Scroll down for a recap of “Processing the AI Revolution.”
The first panelist was Sam Glassenberg, founder of Level Ex, a company that creates video games for doctors. Millions of doctors play games on the platform to get CME credit. Glassenberg explained how generative AI is modeled after the human brain and provided some of Level Ex’s use cases for AI. For example, the people in the image above are all AI-generated.
The second panelist to speak was AI ad consultant Tony Grossman who gave examples of animations he created using Stable Diffusion, a generative AI platform for creating art. Grossman argued that artists should incorporate AI into their workflows as it can empower them to work more productively.

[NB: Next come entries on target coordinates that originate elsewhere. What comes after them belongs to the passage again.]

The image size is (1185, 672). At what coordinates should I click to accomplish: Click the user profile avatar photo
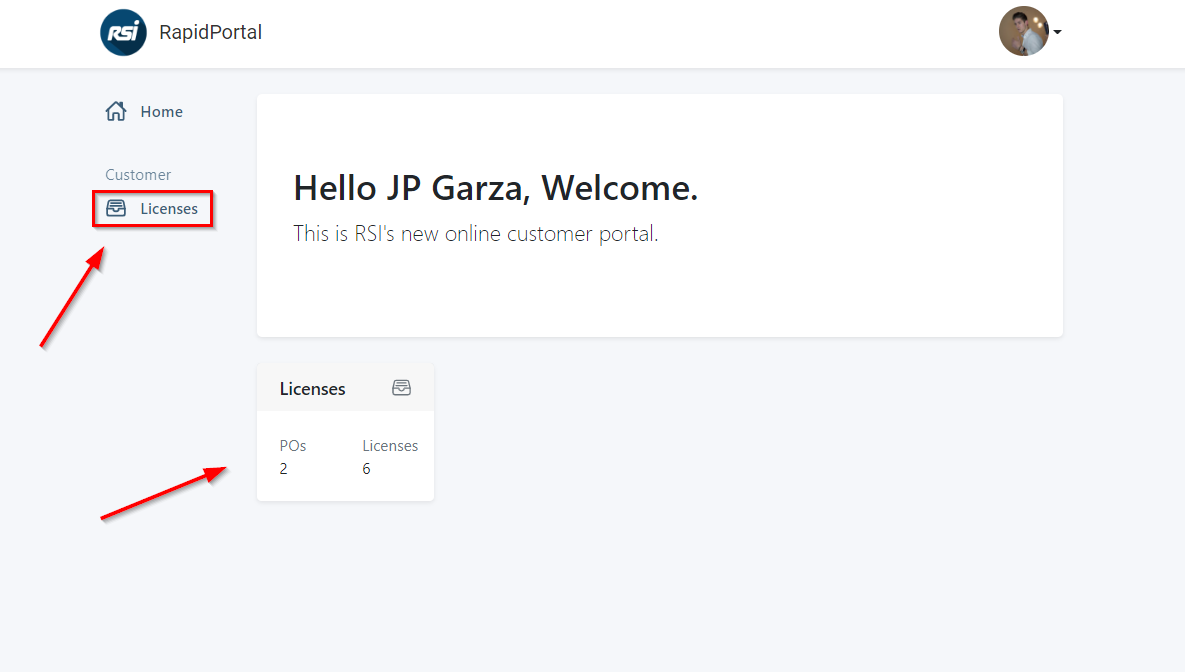coord(1023,32)
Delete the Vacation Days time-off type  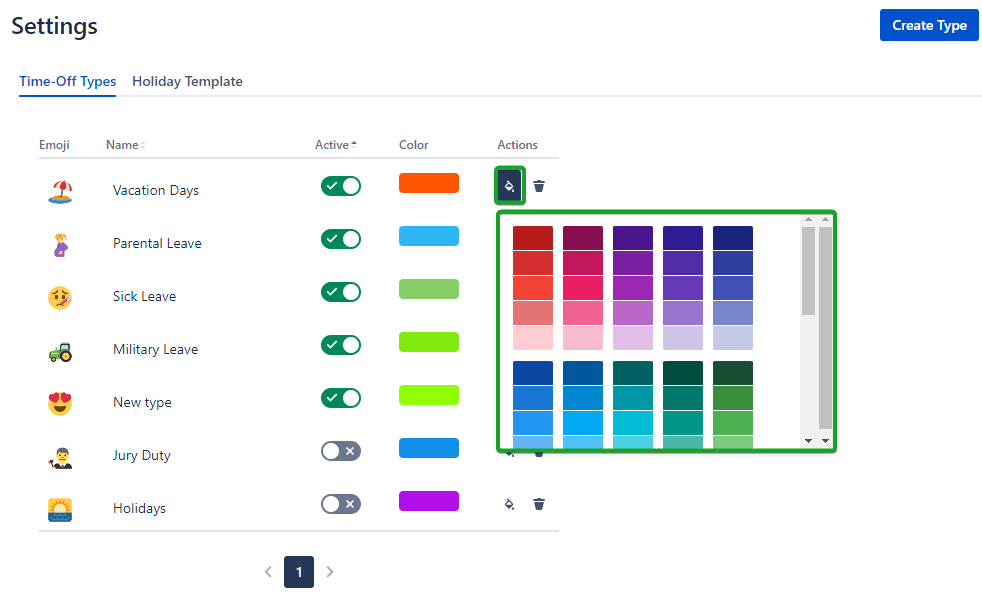pos(539,186)
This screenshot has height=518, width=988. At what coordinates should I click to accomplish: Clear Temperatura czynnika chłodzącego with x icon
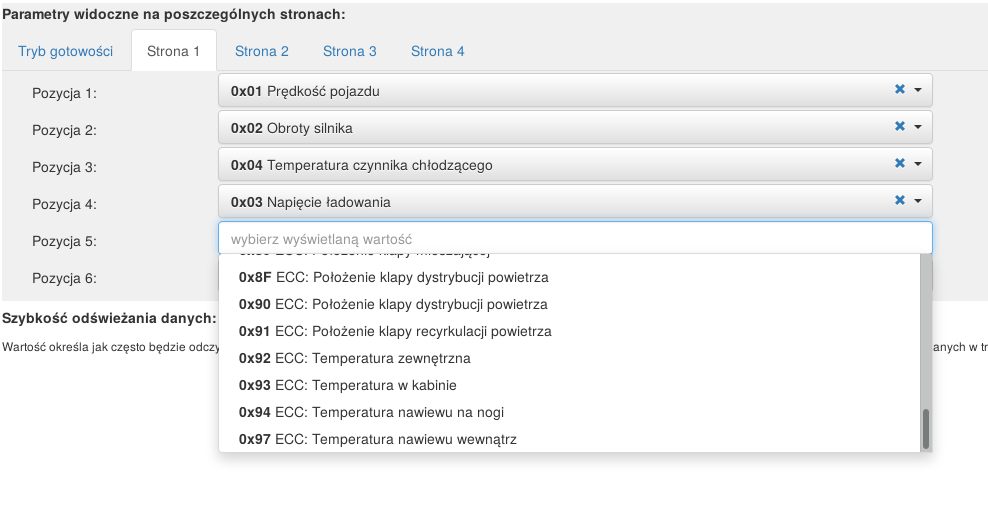coord(900,164)
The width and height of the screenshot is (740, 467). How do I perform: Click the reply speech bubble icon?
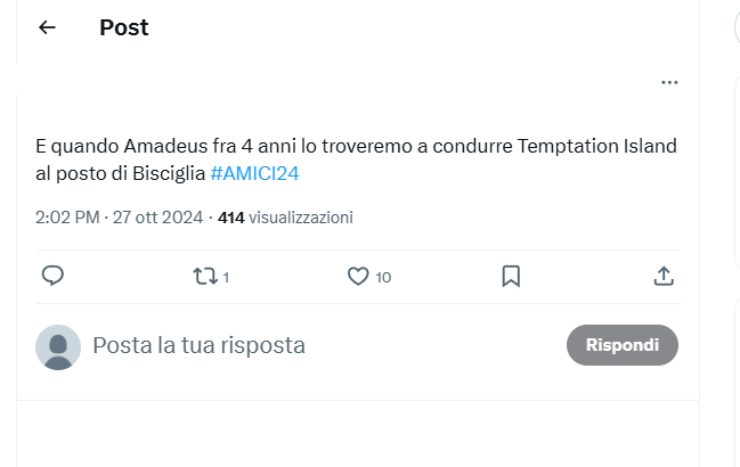53,276
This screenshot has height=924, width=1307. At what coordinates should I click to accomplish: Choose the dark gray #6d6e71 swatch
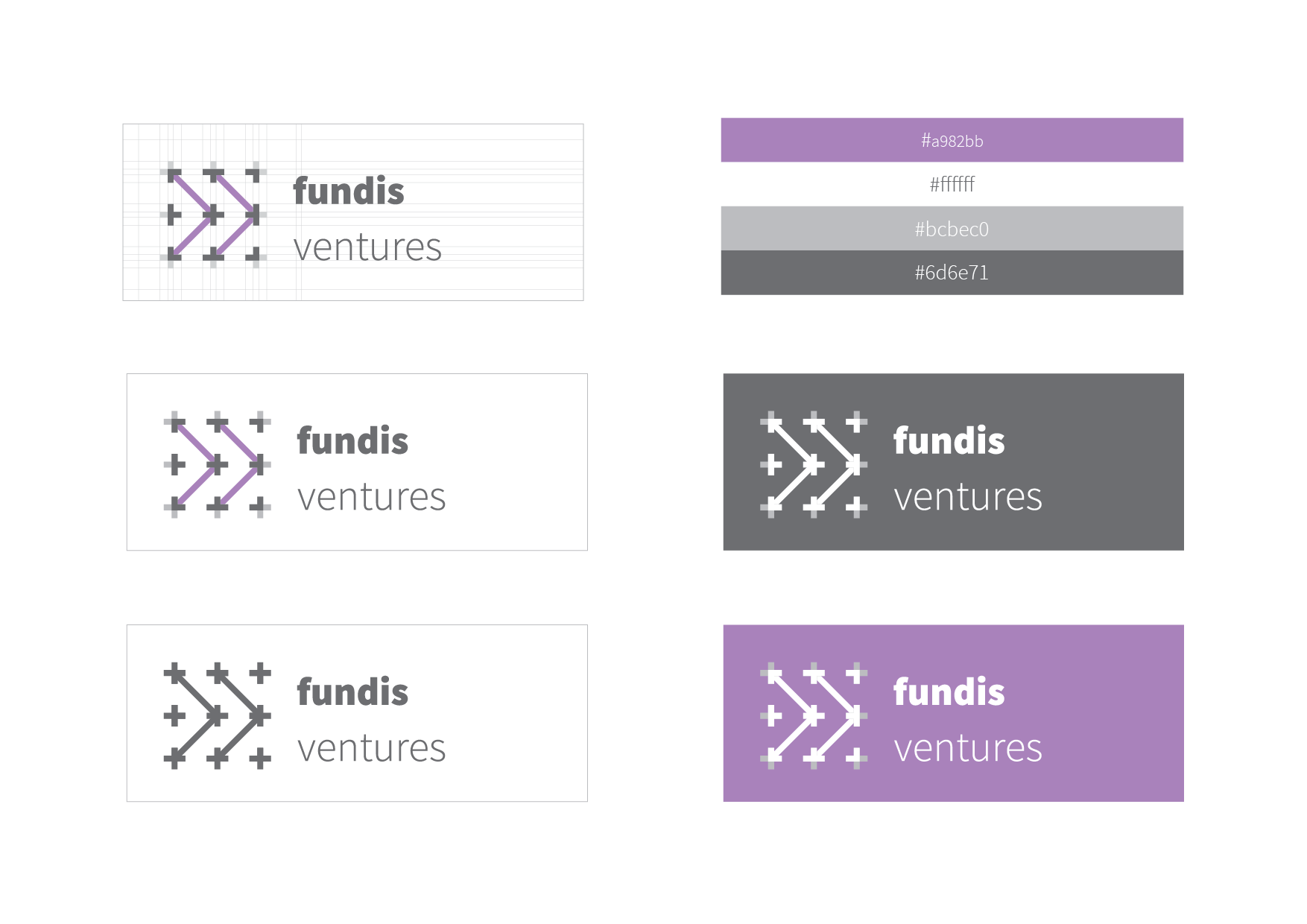click(x=952, y=273)
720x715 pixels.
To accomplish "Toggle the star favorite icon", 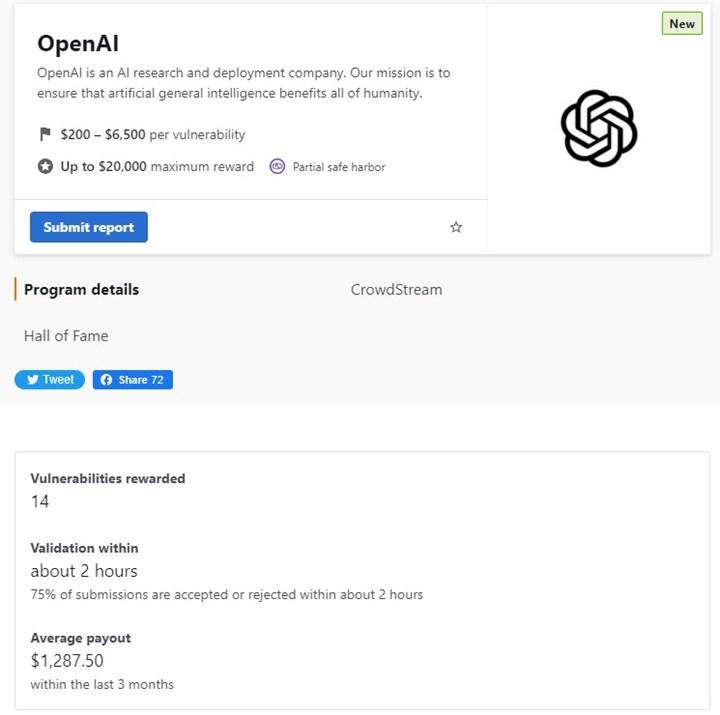I will click(x=456, y=227).
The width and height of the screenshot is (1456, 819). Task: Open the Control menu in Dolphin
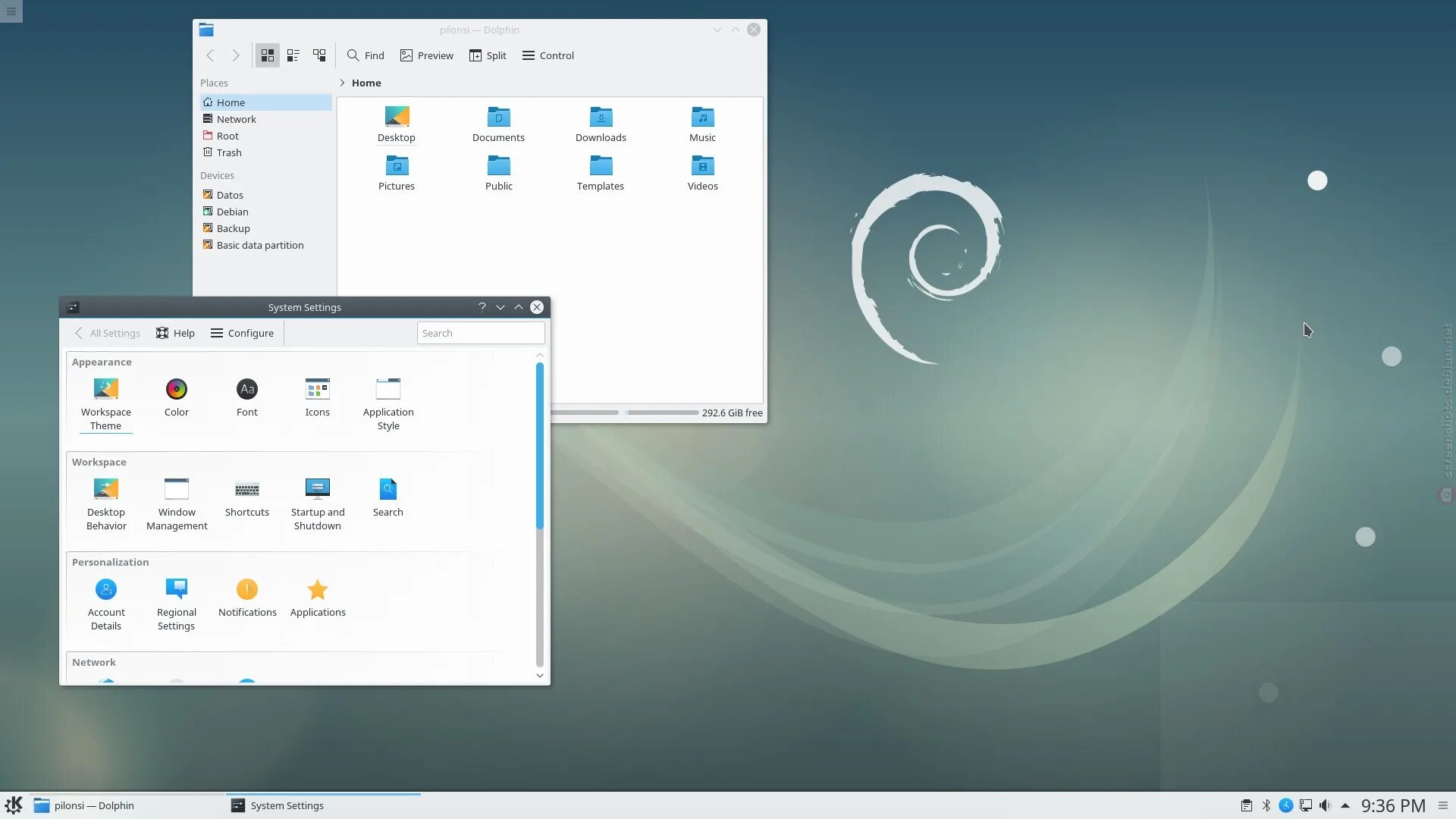tap(548, 55)
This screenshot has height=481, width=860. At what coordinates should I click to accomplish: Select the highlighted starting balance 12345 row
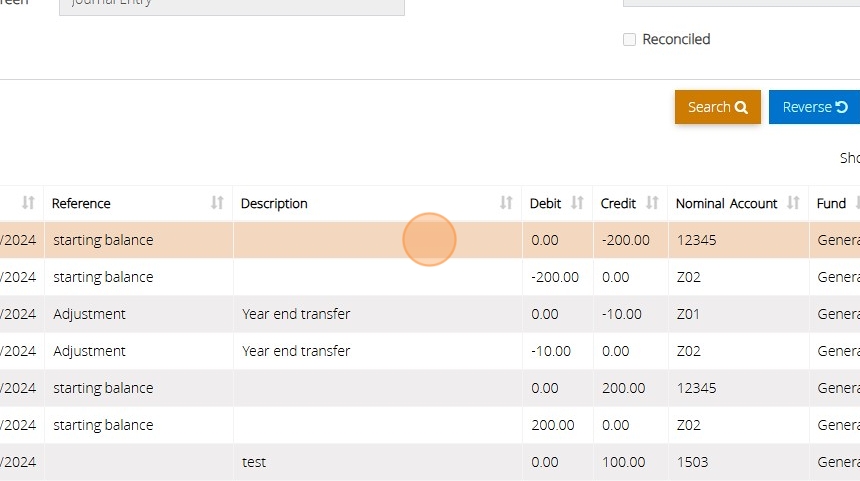tap(300, 240)
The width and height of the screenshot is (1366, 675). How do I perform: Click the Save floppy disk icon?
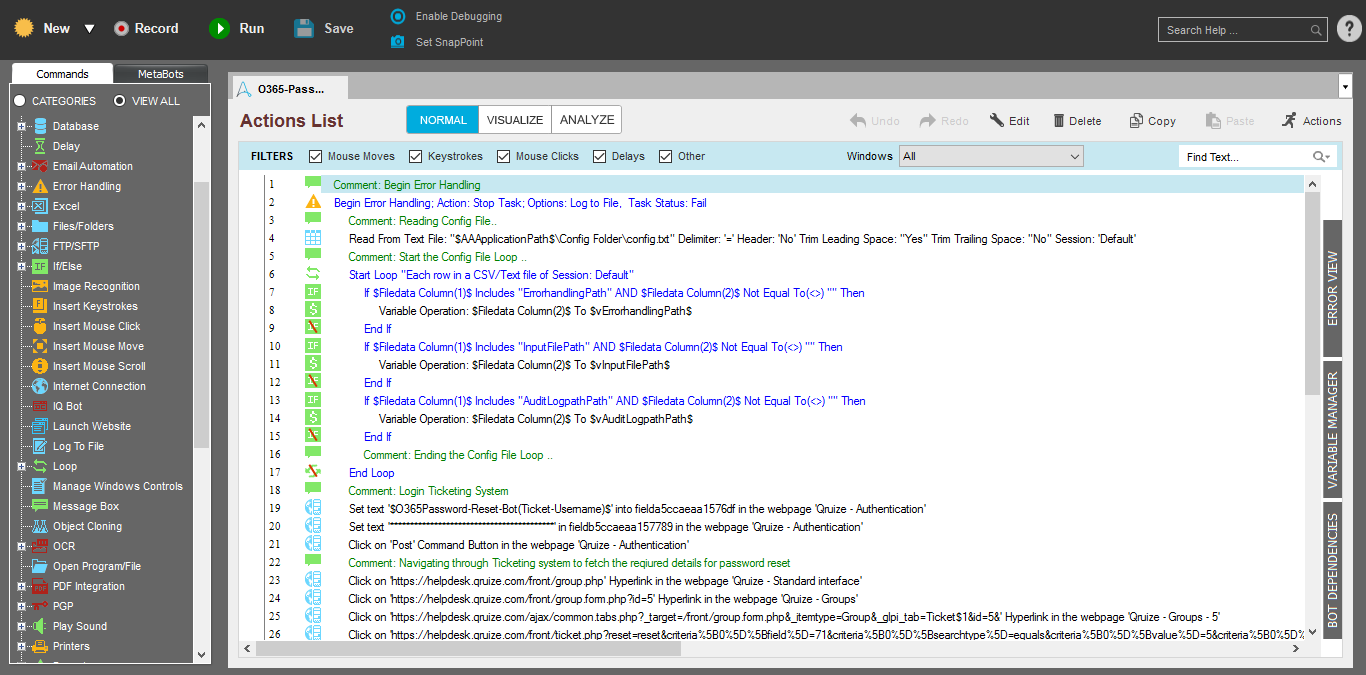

Publisher and investor Jeff Joseph also detailed how tools like ChatGPT signal a transformational moment in technology that has significant cultural, investment and job implications. Joseph warned that those working in the creative industry have to leverage AI tools or risk being replaced by AI.
Daliah Saper discussed recent lawsuits against generative AI platforms wherein the plaintiffs are alleging copyright and trademark infringement, breach of contract and related state law claims. The algorithmic training process to create AI-generated content typically relies on large datasets of copyrighted material. Even though AI programs can answer bar exam questions better than 90% of all test takers, she doesn’t think lawyers will be out of a job any time soon.
Daliah predicts that AI platforms and content creators will ultimately enter into complex licensing deals. Soon, we may consume AI-generated works the same way we consume music on streaming platforms.